Huntington, West Virginia has been called the overdose capital of the world, with an OD rate 10 times the national average, and an estimated $100 million spent in healthcare costs related to IV drug use in 2015 alone. With this many overdoses in just one city, the opioid and heroin crisis plaguing the entirety of America might feel like a battle destined to be lost. But three women in Huntington are fighting back, and their story is being told in a new Netflix documentary short called Heroin(e). Not only does this timely doc showcase the incredible women tackling a major crisis, but it might just go home with a golden statue come Oscar night.

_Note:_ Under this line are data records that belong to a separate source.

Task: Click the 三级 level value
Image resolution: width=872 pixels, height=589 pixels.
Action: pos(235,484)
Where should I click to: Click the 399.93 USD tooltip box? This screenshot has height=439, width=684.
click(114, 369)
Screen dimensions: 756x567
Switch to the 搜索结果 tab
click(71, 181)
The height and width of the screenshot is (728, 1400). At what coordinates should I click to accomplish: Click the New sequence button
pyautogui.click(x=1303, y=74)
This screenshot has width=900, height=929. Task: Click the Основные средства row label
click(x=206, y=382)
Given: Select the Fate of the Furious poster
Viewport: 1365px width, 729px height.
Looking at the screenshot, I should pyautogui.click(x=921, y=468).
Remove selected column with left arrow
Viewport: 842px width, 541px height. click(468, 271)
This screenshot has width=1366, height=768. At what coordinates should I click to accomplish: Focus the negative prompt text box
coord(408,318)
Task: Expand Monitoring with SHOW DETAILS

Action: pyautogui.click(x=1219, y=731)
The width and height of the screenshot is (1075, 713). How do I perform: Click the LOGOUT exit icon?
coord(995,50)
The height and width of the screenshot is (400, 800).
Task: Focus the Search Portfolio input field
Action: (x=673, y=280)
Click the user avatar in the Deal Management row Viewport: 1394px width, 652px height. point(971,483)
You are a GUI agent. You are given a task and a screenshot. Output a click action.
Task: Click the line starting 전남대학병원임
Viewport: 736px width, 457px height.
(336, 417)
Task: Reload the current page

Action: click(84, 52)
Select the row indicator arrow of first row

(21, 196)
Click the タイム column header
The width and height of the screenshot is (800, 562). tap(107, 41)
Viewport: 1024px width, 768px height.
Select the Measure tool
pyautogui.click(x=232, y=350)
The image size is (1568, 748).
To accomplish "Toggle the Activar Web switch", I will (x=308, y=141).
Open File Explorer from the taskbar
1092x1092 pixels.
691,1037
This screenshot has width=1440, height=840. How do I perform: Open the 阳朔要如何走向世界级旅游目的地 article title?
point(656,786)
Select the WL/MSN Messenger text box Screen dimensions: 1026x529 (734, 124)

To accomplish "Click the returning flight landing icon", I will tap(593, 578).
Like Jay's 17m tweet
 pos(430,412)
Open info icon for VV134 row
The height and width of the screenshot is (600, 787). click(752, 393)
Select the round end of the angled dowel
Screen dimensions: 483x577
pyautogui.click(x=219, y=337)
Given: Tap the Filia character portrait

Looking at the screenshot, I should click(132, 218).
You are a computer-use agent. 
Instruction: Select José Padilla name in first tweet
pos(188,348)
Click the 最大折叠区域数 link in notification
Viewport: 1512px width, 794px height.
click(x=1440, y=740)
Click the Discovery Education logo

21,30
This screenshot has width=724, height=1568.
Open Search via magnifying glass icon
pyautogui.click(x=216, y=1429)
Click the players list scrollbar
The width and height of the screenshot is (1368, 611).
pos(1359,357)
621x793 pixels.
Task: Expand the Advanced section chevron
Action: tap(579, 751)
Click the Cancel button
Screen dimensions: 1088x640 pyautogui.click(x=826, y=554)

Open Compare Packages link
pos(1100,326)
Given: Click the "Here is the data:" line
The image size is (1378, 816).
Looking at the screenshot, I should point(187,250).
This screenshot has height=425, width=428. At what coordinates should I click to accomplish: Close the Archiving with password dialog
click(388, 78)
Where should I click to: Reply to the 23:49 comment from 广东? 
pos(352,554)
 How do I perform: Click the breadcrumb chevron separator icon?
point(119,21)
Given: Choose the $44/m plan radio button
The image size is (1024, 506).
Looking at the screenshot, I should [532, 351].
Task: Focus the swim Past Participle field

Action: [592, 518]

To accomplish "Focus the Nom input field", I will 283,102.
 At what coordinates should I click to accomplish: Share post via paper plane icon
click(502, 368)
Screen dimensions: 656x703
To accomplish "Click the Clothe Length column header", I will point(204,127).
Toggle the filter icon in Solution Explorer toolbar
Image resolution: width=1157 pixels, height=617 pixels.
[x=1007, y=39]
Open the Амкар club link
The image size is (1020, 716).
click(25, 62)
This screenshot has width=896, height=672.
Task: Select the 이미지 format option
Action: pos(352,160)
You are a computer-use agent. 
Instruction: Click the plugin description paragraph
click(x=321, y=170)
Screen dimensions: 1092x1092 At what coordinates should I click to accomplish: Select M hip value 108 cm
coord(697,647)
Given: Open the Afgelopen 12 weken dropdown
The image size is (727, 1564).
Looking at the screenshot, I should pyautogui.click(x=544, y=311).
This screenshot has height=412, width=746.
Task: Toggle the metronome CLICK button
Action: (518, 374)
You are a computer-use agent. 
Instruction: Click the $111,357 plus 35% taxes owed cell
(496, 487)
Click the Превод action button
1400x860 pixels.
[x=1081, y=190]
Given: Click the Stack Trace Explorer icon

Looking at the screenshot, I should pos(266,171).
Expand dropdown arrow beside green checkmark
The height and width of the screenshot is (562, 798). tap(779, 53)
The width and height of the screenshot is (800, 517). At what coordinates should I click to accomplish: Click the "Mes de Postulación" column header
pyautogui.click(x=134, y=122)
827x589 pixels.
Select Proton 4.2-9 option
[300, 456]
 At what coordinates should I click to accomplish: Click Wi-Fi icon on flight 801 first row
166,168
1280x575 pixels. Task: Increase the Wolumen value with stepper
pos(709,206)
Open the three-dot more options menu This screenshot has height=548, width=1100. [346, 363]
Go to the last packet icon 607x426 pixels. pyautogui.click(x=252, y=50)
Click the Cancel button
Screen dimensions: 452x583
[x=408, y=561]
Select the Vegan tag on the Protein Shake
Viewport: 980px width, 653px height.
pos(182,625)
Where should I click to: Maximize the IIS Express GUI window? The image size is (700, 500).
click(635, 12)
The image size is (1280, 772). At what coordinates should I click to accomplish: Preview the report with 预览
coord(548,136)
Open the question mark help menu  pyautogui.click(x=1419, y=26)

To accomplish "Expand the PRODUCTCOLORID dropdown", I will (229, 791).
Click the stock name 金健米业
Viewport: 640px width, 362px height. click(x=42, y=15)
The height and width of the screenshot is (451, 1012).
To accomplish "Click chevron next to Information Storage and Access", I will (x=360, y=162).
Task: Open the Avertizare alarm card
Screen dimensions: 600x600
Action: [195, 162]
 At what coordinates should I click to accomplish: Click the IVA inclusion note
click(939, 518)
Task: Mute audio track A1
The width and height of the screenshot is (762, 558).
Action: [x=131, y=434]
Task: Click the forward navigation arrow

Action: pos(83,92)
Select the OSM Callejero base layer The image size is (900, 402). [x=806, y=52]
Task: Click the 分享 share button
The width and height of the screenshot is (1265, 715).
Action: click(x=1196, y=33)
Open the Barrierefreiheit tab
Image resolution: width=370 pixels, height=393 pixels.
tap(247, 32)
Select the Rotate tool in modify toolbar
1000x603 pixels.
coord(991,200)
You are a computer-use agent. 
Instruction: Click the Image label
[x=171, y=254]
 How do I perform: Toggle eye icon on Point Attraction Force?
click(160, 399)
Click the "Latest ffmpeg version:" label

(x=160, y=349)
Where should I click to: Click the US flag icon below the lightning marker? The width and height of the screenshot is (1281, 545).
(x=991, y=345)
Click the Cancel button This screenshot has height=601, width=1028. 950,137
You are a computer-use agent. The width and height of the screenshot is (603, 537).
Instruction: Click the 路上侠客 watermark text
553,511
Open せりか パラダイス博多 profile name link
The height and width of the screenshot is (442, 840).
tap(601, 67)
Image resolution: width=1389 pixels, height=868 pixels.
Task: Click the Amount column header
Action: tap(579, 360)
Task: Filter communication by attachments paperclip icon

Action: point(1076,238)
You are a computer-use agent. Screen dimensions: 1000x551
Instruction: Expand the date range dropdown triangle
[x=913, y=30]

Directed by Elaine McMillon Sheldon, Heroin(e), now available on Netflix, follows three women as they battle Huntington's overdose emergencies and rehabilitation efforts. Jan Rader is the chief of the city's fire department — and its first female chief ever — is on the front lines, responding to every overdose call that comes in through dispatch. Sometimes she responds alone if other EMTs or firefighters are busy, and other times she may come on scene once EMTs are already attempting to revive an overdose victim. During many situations, Rader has to make the call to administer Narcan or Nalaxone, the drugs used to revive those who've dangerously overdosed.
Then there's Judge Patricia Keller, who is in charge of "drug court," which decides the fates of citizens arrested for drug use, buys, or possession. But rather than tossing them all in jail, Judge Keller treats those who step into her courtroom more like patients in need of an open ear than criminals. She listens to their plights, empathizes with their suffering, and often gives them a second chance — unless they step out of line. For example, when one user tries to debate with her about the number of hours he's received for community service, she quickly corrects him. She informs him that she's in charge of the courtroom and the outcome of his case, so he needs to essentially shut up and listen. Judge Keller celebrates when users have reached new goals of being clean, and encourages those in recovery to return to the courtroom to tell their stories to those new in the program.
Finally, there's Necia Freeman of the Brown Bag Ministry. Freeman drives the streets at night, asking young women if they're out planning to use, if they're also sex workers who'd like help making alternate plans, if they'd like help finding a place to stay, or if they need help with a recovery plan. Most of the time, though, she just hands out brown bag meals or hygiene bags to folks getting through the night. Freeman has a markedly feminist outlook on the problem of women becoming sex workers to pay for their drug use. Citizens may call to complain about the women walking up and down the street, but, as Freeman says, if there weren't men driving up and down the street looking for these women, they wouldn't be here. "So quit arresting the girls and start doing some reverse stings and arresting some men," she says.
The women face significant cynicism from the community, especially from citizens wondering why addicts should be helped instead of just left to their own devices. But the women power on despite the backlash, and their empathy for addicts is inspiring. For instance, when someone in a meeting suggests that the increased presence of Naloxone might give addicts a false sense of security, enabling them to continue using, Rader responds with, "I don't care if I have to save someone's life 50 times, that's 50 chances of them getting into long-term recovery." Later, Rader faces down another firefighter who asks if they are legally obligated to use the Naloxone on overdosing patients. Her response is one of shock, as if she can't believe that her fellow first responders wouldn't want to help save someone's life.
It's this balance of strength and empathy, toughness with heart, that make the characters in Heroin(e) so captivating to watch. It's just one of the reasons why the doc has been nominated for Outstanding Documentary Short Subject at the 2018 Academy Awards. Not only does the film highlight and celebrate women who are trying to change one of America's most troubling problems, but, as a film directed by a woman, it's also helping make change in Hollywood, too.
As we all know, the industry is in desperate need of more women behind the camera, but thankfully, Sheldon is hard at work on her next projects. But before those films arrive, make sure to catch Heroin(e) — a movie that not only might go home with an Academy Award, but gives a glimpse at some of the incredible women tackling one of America's biggest issues.